I would say the Laser SC can lock into pretty much any turn shape at Mach 10. Very stable, very damp. Forgiving, but it's got loads of energy. I was apprehensive about using a ski with a sub-19 radius, but I was very pleasantly surprised by how comfortably this ski could be pushed into longer radius turns at SPEED. It's a fantastic ski and the first one I recommend to people who want a taste of the Stöckli race-DNA flavor. The Laser AX is also great in this regard, though is more relaxed and lower horsepower than the SC. No surprise it's such a popular teaching ski, and it's the first Stöckli I recommend to people who want a taste of Stöckli quality but who are slightly older / less athletic / less aggressive / less technical of a skier than the person I'd recommend the SC to. This is in no way saying that the Laser AX can't be driven hard. It can. It's just a little lower energy.
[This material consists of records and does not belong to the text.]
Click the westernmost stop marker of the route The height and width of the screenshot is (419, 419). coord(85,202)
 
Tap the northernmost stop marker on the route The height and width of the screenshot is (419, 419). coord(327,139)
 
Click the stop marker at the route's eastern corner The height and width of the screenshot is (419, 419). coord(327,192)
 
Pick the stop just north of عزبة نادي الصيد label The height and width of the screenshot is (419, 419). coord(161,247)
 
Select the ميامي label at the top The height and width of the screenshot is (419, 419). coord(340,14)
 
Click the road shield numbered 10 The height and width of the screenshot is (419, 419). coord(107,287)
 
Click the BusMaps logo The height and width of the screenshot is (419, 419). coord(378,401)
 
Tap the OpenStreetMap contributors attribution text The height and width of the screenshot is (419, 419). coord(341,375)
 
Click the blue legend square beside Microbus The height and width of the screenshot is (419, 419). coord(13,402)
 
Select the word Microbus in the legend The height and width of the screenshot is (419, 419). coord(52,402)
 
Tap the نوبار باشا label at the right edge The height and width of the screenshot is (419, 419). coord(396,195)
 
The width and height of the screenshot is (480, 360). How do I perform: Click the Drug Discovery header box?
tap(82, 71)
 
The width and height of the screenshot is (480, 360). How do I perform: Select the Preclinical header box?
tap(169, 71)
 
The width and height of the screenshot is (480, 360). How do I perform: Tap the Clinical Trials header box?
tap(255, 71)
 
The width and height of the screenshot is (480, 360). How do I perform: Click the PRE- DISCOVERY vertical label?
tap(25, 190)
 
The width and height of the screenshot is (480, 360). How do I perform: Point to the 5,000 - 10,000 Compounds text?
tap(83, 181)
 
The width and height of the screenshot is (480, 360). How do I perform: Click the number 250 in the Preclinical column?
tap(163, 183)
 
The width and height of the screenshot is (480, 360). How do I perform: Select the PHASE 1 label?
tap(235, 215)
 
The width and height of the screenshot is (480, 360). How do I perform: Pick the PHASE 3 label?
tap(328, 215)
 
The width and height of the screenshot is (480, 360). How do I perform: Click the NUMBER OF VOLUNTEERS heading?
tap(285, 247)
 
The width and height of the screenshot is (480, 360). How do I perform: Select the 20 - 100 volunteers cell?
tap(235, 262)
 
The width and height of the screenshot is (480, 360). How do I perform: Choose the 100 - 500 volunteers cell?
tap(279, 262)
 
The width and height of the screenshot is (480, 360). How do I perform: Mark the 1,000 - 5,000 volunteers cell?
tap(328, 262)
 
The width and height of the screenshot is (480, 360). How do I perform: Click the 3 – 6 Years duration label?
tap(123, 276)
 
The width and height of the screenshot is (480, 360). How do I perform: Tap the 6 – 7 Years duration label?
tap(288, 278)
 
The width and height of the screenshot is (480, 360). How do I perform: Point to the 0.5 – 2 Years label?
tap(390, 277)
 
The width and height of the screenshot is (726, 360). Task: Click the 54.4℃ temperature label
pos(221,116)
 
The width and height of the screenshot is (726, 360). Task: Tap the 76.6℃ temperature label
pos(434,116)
For what it's worth, I also have the Laser SX's and have decided to keep them as the only Stöckli in my quiver besides an end-of-season pickup of the Stormrider 88 (which will serve as my relaxed day ski). That being said, I wouldn't recommend the SX to most skiers. This ski requires power and precision. It's not a forgiving ski, but is an absolute scalpel and very rewarding if you can give it the input it needs. For reference, I'm 6'4" 185 lbs East coaster from a race background - so it works for me, but I sincerely believe the SX is too much ski for most people.